Decisões polêmicas e investigações de bastidores
O período de recesso no Supremo costuma ser bastante movimentado nos bastidores políticos. Na última segunda-feira (13), o próprio ministro Alexandre de Moraes emitiu uma ordem proibindo o ex-presidente Jair Bolsonaro de receber visitas de seu filho, o senador Flávio Bolsonaro, pelo prazo de 90 dias, enquanto o ex-mandatário cumpre o regime de prisão domiciliar no âmbito das investigações de atos golpistas.
Em paralelo, o ministro Flávio Dino também usou os dias de plantão para determinar o bloqueio de bens de Valdemar Costa Neto, presidente do PL, e do ex-deputado Eduardo Cunha, por suspeitas de interferência ilegal no direcionamento de emendas parlamentares sem que possuíssem mandato ativo no Congresso. Dino ainda notificou 21 partidos políticos para que expliquem se controlam o destino de verbas públicas direcionadas a deputados e senadores.

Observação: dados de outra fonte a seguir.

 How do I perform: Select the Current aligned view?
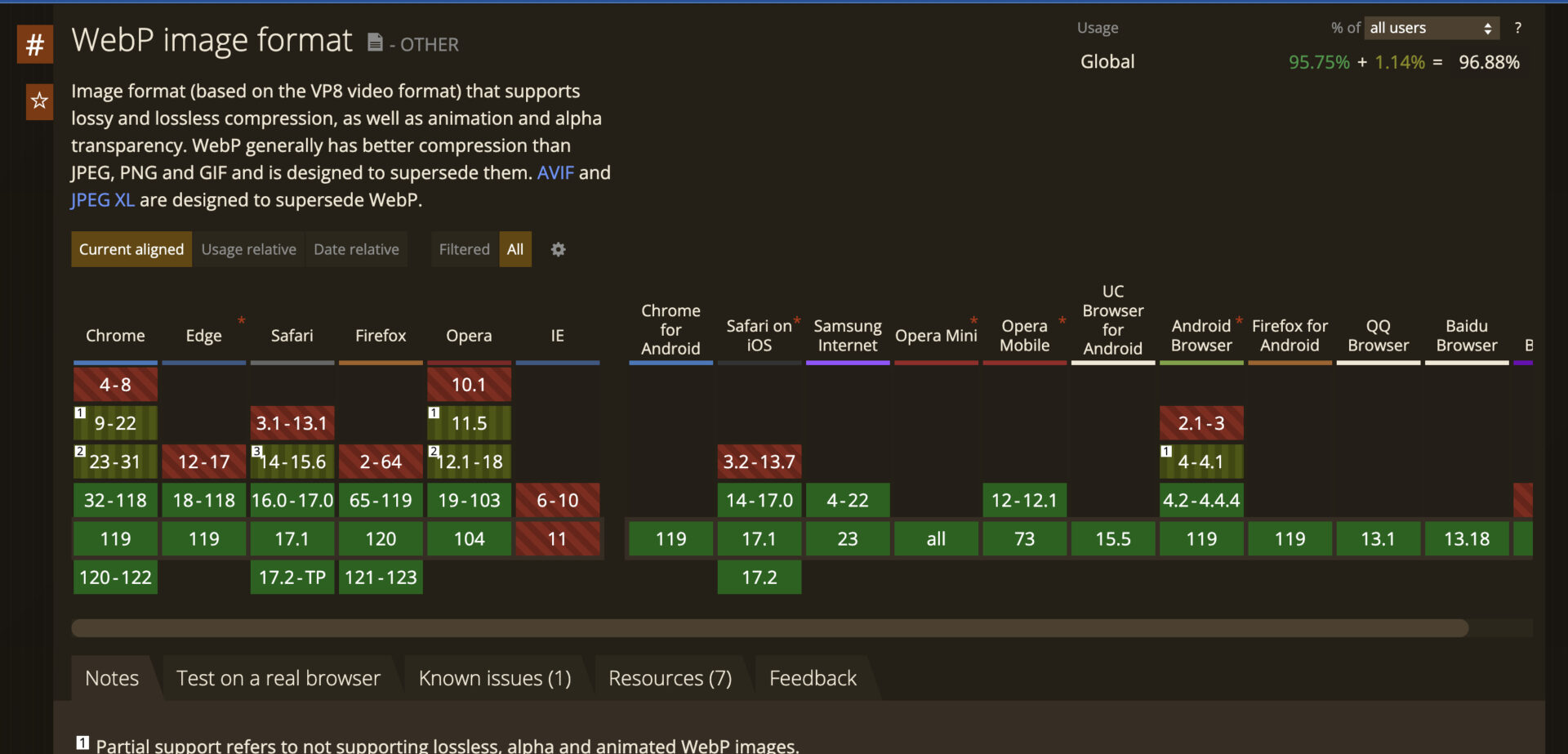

O clima tenso no tribunal também envolve disputas internas recentes. Durante o recesso do início do ano, Moraes já havia mandado abrir um inquérito sigiloso para apurar a quebra de sigilo e o vazamento de dados fiscais da Receita Federal e do Coaf envolvendo ministros da corte e seus parentes. A investigação começou após virem a público relatórios fiscais apontando que o Banco Master declarou pagamentos na ordem de R$ 80,2 milhões, em um período de dois anos, para o escritório Barci de Moraes Sociedade de Advogados, que pertence à esposa do ministro Alexandre de Moraes.